January 7, 2025
light snow Snow 16 °F

Pam Stewart Fahs receives international rural nursing award

A photograph of Binghamton University Decker School of Nursing's Pam Stewart Fahs A photograph of Binghamton University Decker School of Nursing's Pam Stewart Fahs
A photograph of Binghamton University Decker School of Nursing's Pam Stewart Fahs

Binghamton University professor Pamela Stewart Fahs won the 2016 Anna Mae Ericksen Award, presented by the Rural Nurse Organization (RNO) for outstanding leadership in rural nursing and provision of healthcare to rural populations.

Raised in a coal mining camp in southeastern Kentucky, where her father was a mining engineer, Stewart Fahs understands firsthand the healthcare challenges facing people living in rural areas. Years later, in her first job as a nurse — in a United Mine Workers of America hospital in Millsboro, Ky. — she began experiencing the difficulties facing rural healthcare providers.

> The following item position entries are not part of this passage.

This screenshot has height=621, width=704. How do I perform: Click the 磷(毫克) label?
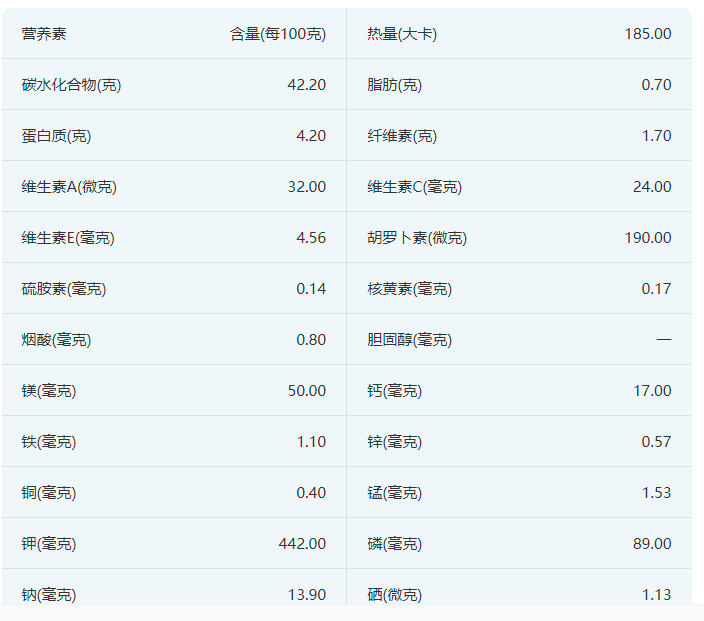coord(394,544)
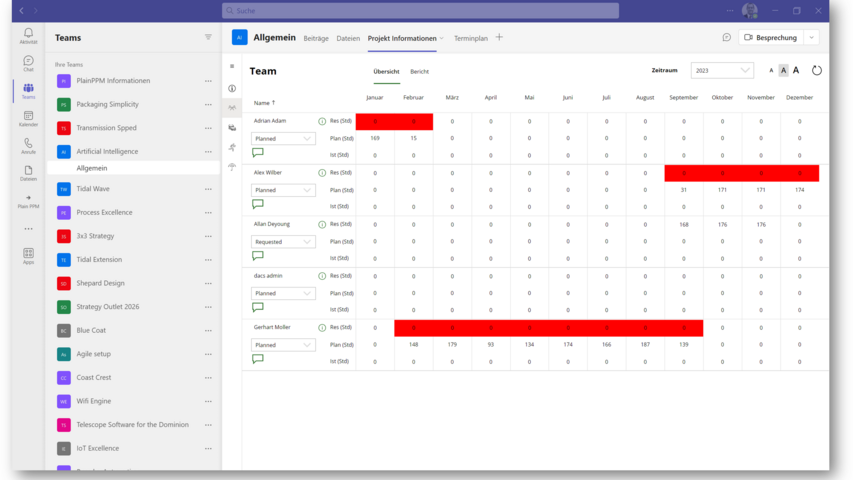Click the refresh icon next to font sizes
853x480 pixels.
pos(816,71)
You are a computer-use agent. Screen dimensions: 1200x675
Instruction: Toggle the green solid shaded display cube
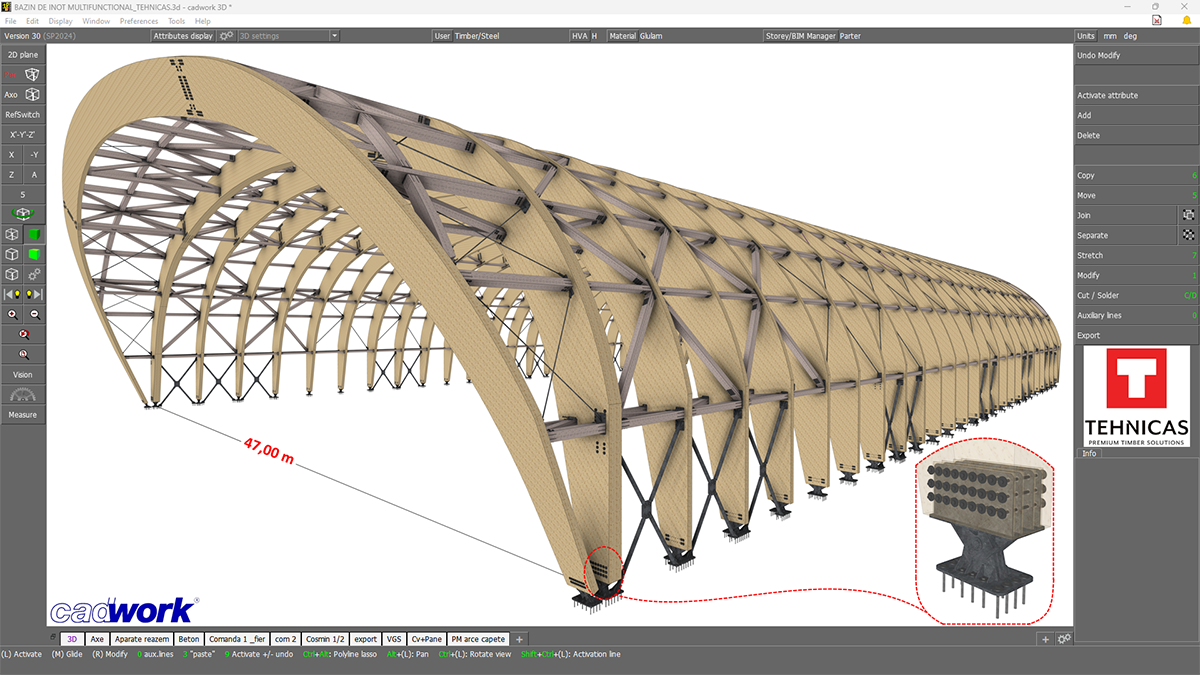[34, 234]
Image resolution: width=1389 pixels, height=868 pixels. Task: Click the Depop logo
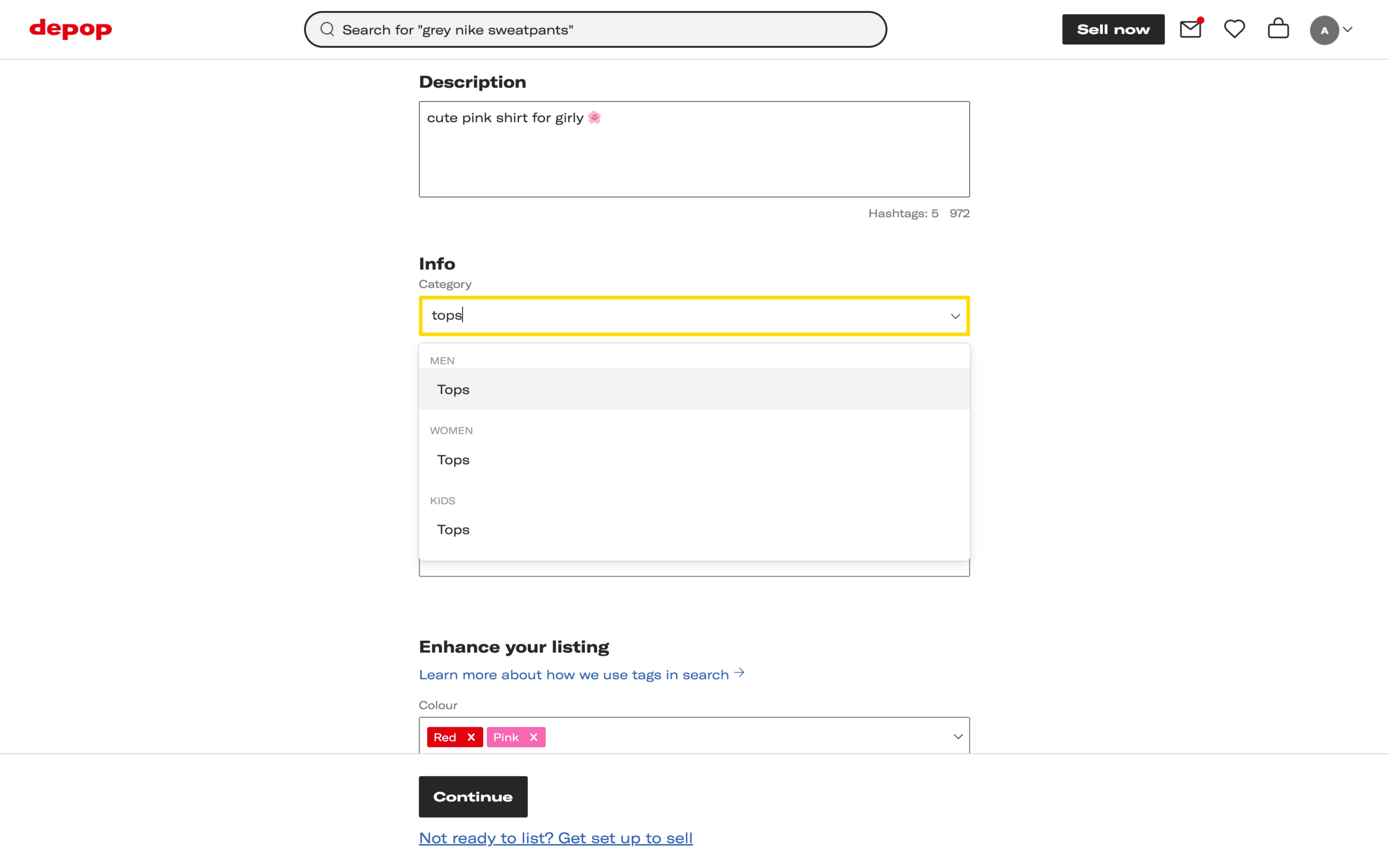[71, 28]
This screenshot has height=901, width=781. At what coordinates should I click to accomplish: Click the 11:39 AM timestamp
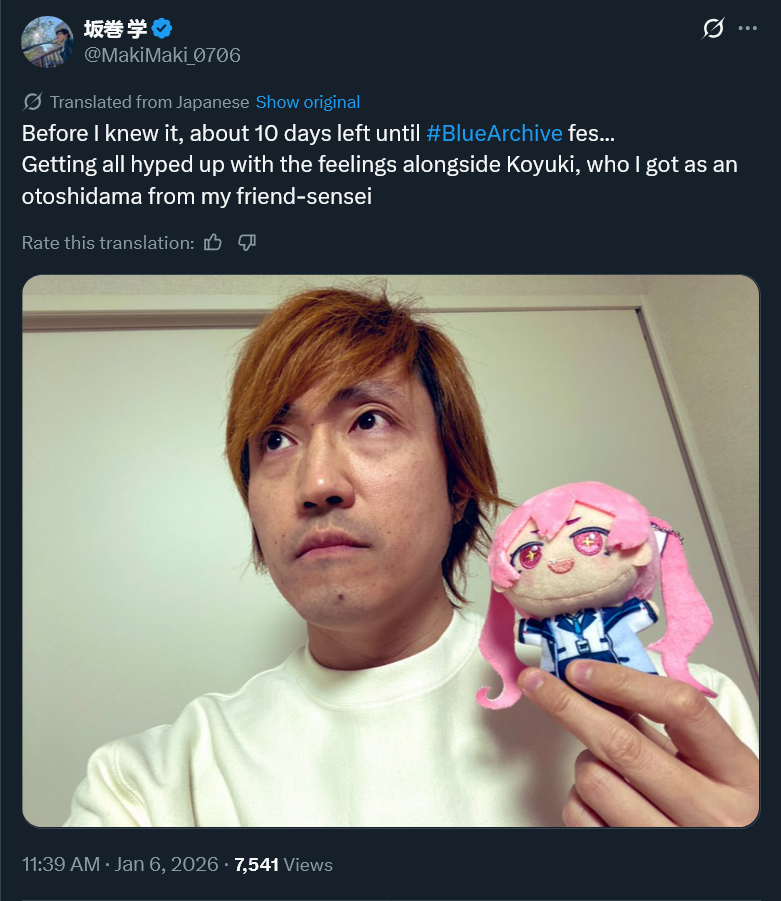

“I was the only RN on nights with 56 patients, and the nearest doctor was probably 20 minutes away,” she said. “Rural nursing is very independent nursing practice and the epitome of cross-training because you have to do a little bit of everything, what I call the ‘consummate generalist.’”

Stewart Fahs eventually moved to larger hospitals and medical centers in more urban settings, working in a variety of roles of increasing responsibility. She was also a nurse with the Kentucky Army National Guard and then the United States Army Reserves Nurse Corps before receiving an honorable discharge (at the rank of captain) in 1988.

She joined Binghamton University’s Decker School of Nursing in 1985. Among the many roles she has held are director of the O’Connor Office of Rural Health Studies from 2001 to 2007, and interim dean of the school from July 2015 to July 2016. Currently, she is associate dean, interim director of PhD programs and the Dr. G. Clifford
and Florence B. Decker Endowed Chair in Rural Nursing, a role she has held since 2007.

Stewart Fahs’ area of research focuses on cardiovascular disease in rural populations. She has built a research trajectory over the years that combines her expertise in cardiovascular disease, passion for rural healthcare and skill leading community-based participatory research.

“Research in rural areas has some challenges,” she said. “In many rural communities, if you’re not from there or living and working there, you’re seen as an outsider. I think I’ve solved that problem in Delaware County [New York] by being there consistently for the last 20 years working on rural projects.”

Among her more recent research activities are conducting a series of educational programs regarding heart health in rural women; creating, administering and analyzing the results of a walking program aimed at improving activity levels of people in a rural, upstate New York community; and testing an intervention program that educates
rural women about heart attack symptoms and how to respond to them appropriately.

“Rural nursing is not just providing nursing care in rural communities,” Stewart Fahs said. “It’s more a philosophy of being able to work in a rural community and understanding how culture impacts healthcare and how healthcare impacts the community.”

As the Decker Chair in Rural Nursing, Stewart Fahs educates students and fellow faculty about rural healthcare, helping them locate resources in and connect
with rural counties. She also teaches courses in rural healthcare and serves on dissertation committees when the topic relates to rural nursing.

A member of the Rural Nurse Organization since 1999, Stewart Fahs has served two terms as the group’s president and secretary, and one term as its vice
president. She is also editor in chief of the Online Journal of Rural Nursing and Health Care, RNO’s biannual publication and one of the top-rated rural health journals.

Sheila Ray Montgomery, president of RNO, nominated Stewart Fahs for the award. In her nomination she wrote, “Dr. Pam Stewart Fahs has done an incredible job supporting and recognizing the specialty of rural nursing. As a practitioner, educator and researcher she has exhibited leadership in healthcare in rural populations. Finally, [she] has supported rural nursing beyond the local sphere and has accomplished lasting influences within rural nursing and healthcare delivery.”

Stewart Fahs received the Anna Mae Ericksen Award at the RNO International Rural Nursing Conference, held in July in Rapid City, S.D.

Also recognized at the event were Decker assistant professor Anne Fronczek and associate professor Carolyn Pierce, whose poster, “The Use of Action Research Methodologies for Intervention Development in rural and Vulnerable Populations,” was among the top five presented during the conference.